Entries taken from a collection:

——————————

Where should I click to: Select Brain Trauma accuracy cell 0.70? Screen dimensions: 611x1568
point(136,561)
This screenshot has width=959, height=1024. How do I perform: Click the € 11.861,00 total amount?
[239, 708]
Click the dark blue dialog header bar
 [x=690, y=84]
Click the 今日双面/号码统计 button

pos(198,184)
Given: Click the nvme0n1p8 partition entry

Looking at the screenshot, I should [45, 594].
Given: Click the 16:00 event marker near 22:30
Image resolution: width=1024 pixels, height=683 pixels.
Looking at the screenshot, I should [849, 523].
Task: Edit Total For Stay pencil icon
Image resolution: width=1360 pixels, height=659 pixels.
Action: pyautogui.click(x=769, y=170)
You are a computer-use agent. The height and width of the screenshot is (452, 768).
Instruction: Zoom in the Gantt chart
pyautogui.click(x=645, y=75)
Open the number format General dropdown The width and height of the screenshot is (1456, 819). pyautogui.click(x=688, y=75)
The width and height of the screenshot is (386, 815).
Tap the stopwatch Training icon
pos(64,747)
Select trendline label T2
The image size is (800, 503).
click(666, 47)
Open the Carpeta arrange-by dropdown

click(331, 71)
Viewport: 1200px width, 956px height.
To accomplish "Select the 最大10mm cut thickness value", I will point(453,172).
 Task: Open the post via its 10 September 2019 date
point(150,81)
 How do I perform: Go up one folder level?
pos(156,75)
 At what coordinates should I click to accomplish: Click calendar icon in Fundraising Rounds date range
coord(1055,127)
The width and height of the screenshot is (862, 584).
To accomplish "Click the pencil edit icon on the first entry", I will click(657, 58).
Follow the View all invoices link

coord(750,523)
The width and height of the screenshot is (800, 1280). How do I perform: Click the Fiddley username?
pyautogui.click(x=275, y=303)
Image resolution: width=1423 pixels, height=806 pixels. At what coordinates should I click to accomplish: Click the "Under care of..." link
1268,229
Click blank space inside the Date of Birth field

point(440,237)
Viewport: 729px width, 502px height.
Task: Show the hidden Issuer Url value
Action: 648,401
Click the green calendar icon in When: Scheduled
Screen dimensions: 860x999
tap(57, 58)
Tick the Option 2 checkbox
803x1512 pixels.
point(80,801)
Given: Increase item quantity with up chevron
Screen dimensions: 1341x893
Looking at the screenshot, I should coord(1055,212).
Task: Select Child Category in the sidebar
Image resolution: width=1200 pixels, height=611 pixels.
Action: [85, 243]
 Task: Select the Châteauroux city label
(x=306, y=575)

——————————

## What you are asked to do
Repeat all entries. Match them exactly.

## Written reply
Where should I click to: Select Brain Trauma accuracy cell 0.70? Screen dimensions: 611x1568
point(136,561)
This screenshot has width=959, height=1024. How do I perform: Click the € 11.861,00 total amount?
[239, 708]
Click the dark blue dialog header bar
 [x=690, y=84]
Click the 今日双面/号码统计 button

pos(198,184)
Given: Click the nvme0n1p8 partition entry

Looking at the screenshot, I should [45, 594].
Given: Click the 16:00 event marker near 22:30
Image resolution: width=1024 pixels, height=683 pixels.
Looking at the screenshot, I should [849, 523].
Task: Edit Total For Stay pencil icon
Image resolution: width=1360 pixels, height=659 pixels.
Action: pyautogui.click(x=769, y=170)
You are a computer-use agent. The height and width of the screenshot is (452, 768).
Instruction: Zoom in the Gantt chart
pyautogui.click(x=645, y=75)
Open the number format General dropdown The width and height of the screenshot is (1456, 819). pyautogui.click(x=688, y=75)
The width and height of the screenshot is (386, 815).
Tap the stopwatch Training icon
pos(64,747)
Select trendline label T2
The image size is (800, 503).
click(666, 47)
Open the Carpeta arrange-by dropdown

click(331, 71)
Viewport: 1200px width, 956px height.
To accomplish "Select the 最大10mm cut thickness value", I will point(453,172).
 Task: Open the post via its 10 September 2019 date
point(150,81)
 How do I perform: Go up one folder level?
pos(156,75)
 At what coordinates should I click to accomplish: Click calendar icon in Fundraising Rounds date range
coord(1055,127)
The width and height of the screenshot is (862, 584).
To accomplish "Click the pencil edit icon on the first entry", I will click(657, 58).
Follow the View all invoices link

coord(750,523)
The width and height of the screenshot is (800, 1280). How do I perform: Click the Fiddley username?
pyautogui.click(x=275, y=303)
Image resolution: width=1423 pixels, height=806 pixels. At what coordinates should I click to accomplish: Click the "Under care of..." link
1268,229
Click blank space inside the Date of Birth field

point(440,237)
Viewport: 729px width, 502px height.
Task: Show the hidden Issuer Url value
Action: 648,401
Click the green calendar icon in When: Scheduled
Screen dimensions: 860x999
tap(57, 58)
Tick the Option 2 checkbox
803x1512 pixels.
point(80,801)
Given: Increase item quantity with up chevron
Screen dimensions: 1341x893
Looking at the screenshot, I should coord(1055,212).
Task: Select Child Category in the sidebar
Image resolution: width=1200 pixels, height=611 pixels.
Action: [85, 243]
 Task: Select the Châteauroux city label
(x=306, y=575)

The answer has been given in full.